Pocos años antes, durante el gobierno de Juan Carlos Wasmosy, Pappalardo había sido el ideólogo de un homenaje del estado paraguayo a Rockefeller en el que fue condecorado por sus “servicios” al Paraguay, méritos que no está demás rememorar.
Las andanzas de los Rockefeller en Paraguay tienen historias que se remontan a la década de 1930, cuando la empresa petrolera incitó al presidente boliviano Daniel Salamanca para que se lanzara a una aventura bélica contra el Paraguay por el petróleo del Chaco Boreal. Paraguay y Bolivia, países miserables y expoliados, sangraron por las venas de sus soldados que imprevistamente fueron lanzados a pelear por tierra sin tener tierra. La guerra de soldados descalzos, que el escritor boliviano Augusto Céspedes tildó de simiesco ensayo imperialista, la ganó el Paraguay en los campos de batalla pero la perdería en las negociaciones de paz.
La participación de la empresa de Rockefeller fue denunciada en el Congreso norteamericano por el Senador norteamericano Huey Long, quien encendidos discursos en plena guerra, en mayo y junio de 1934, acusó a la Standard Oil de pagar al ejército boliviano para invadir territorio que los mismos Estados Unidos habían fallado en una mediación del presidente Rutherford Hayes como perteneciente al Paraguay.
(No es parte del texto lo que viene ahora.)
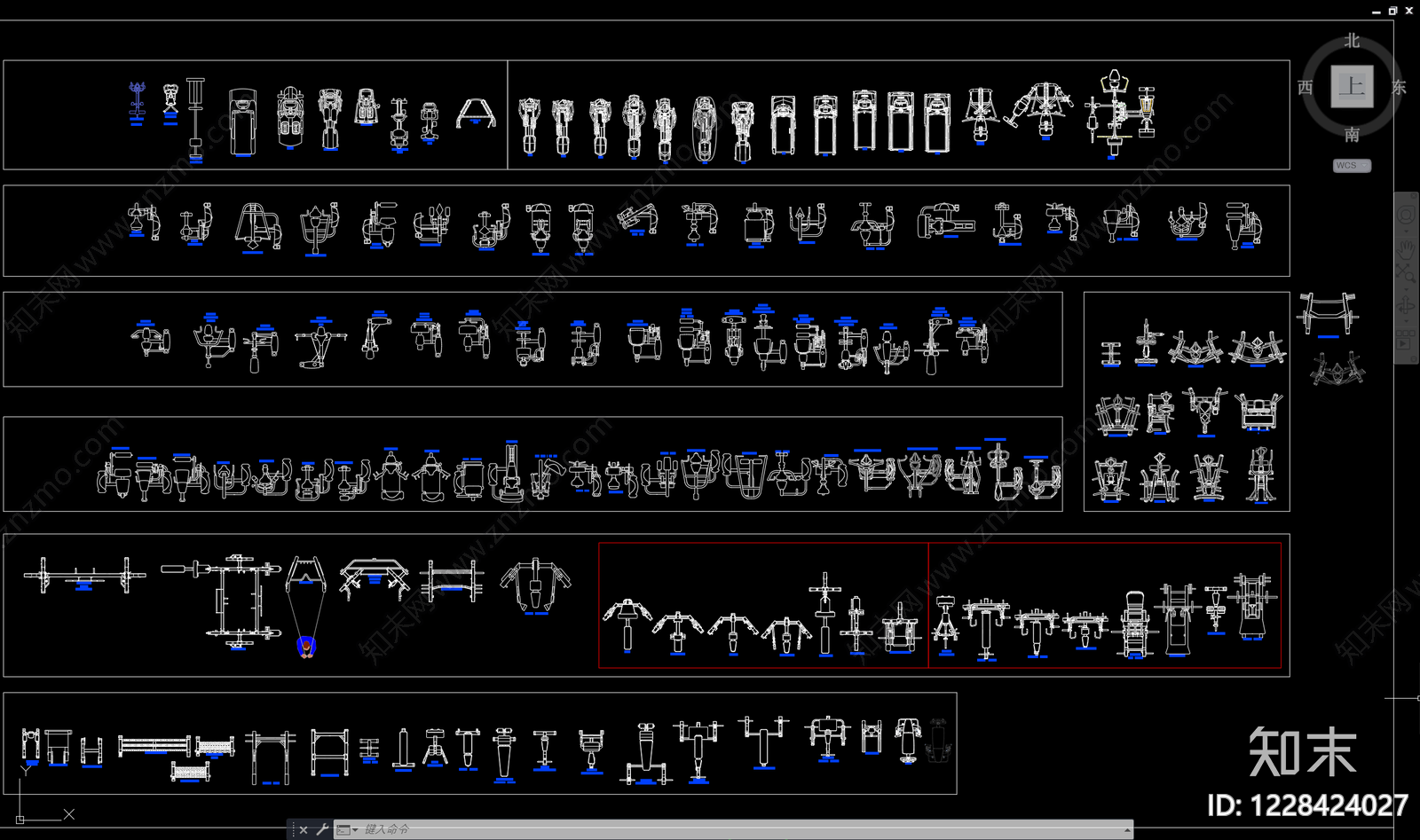Image resolution: width=1420 pixels, height=840 pixels.
Task: Expand the WCS coordinate system dropdown
Action: (1353, 166)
Poco después de realizar sus enérgicas denuncias, Long caía abatido por las balas en un episodio que inspiró a Robert Penn Warren su laureada novela “Todos los hombres del Rey”.
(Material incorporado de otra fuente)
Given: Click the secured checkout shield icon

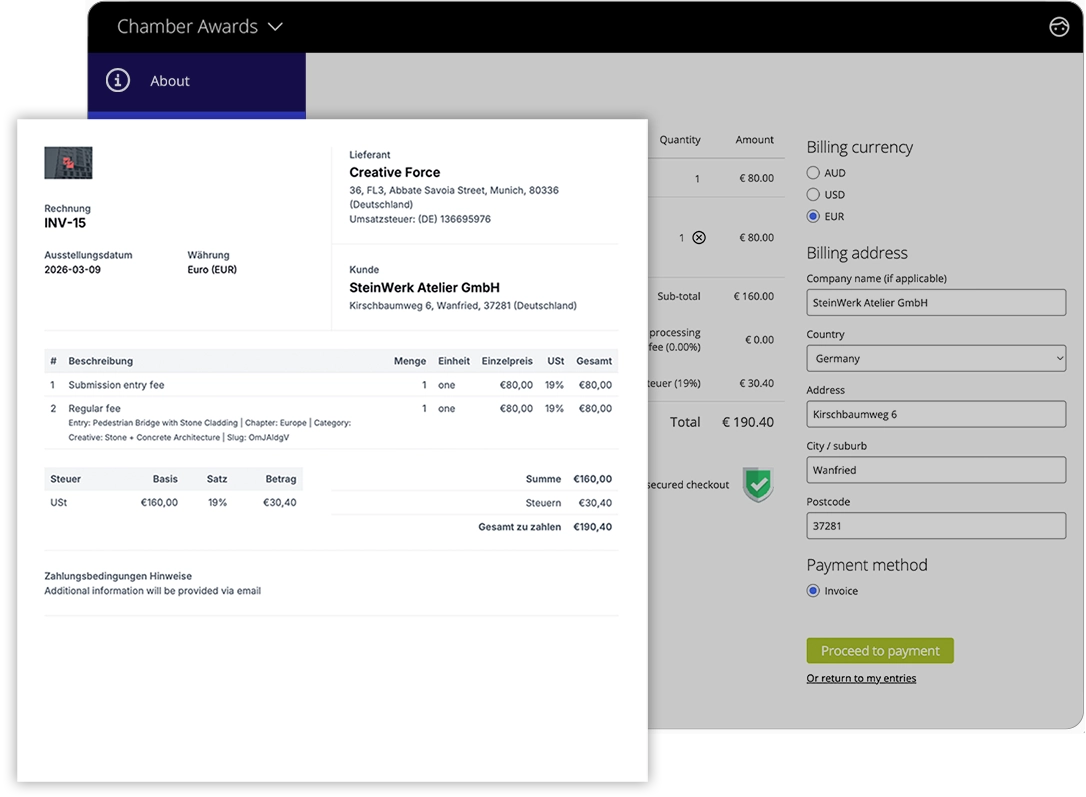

El empresario petrolero Spruille Braden, agente de Rockefeller, presidió las negociaciones que terminaron el 9 de julio de 1938 y conservaron para Bolivia y la Standard Oil Company más de cincuenta mil kilómetros cuadrados de territorio petrolífero que se encontraban en poder de las tropas paraguayas.
Con la adscripción de Paraguay a la órbita de Washington las visitas de Rockefeller a este país sudamericano se hicieron frecuentes, y en una oportunidad durante el año 1969, incluso lo hizo como vice- presidente de Richard Nixon.
Los estudiantes paraguayos manifestaron en aquella oportunidad su indignación ante un representante de la dinastía sindicada como responsable de la guerra del Chaco, que fue a su vez reprimida con gases lacrimógenos proveídos por el Pentágono. Un estudiante que recogió un cartucho en la oportunidad tomó nota de lo que la etiqueta del mismo rezaba: “Contents. One(1) nº206 Federal Spedeheat. Tear Gas (CN) proyectile. Federal Laboratorios. Inc. Saltsburg, Penna, USA. Made in USA”.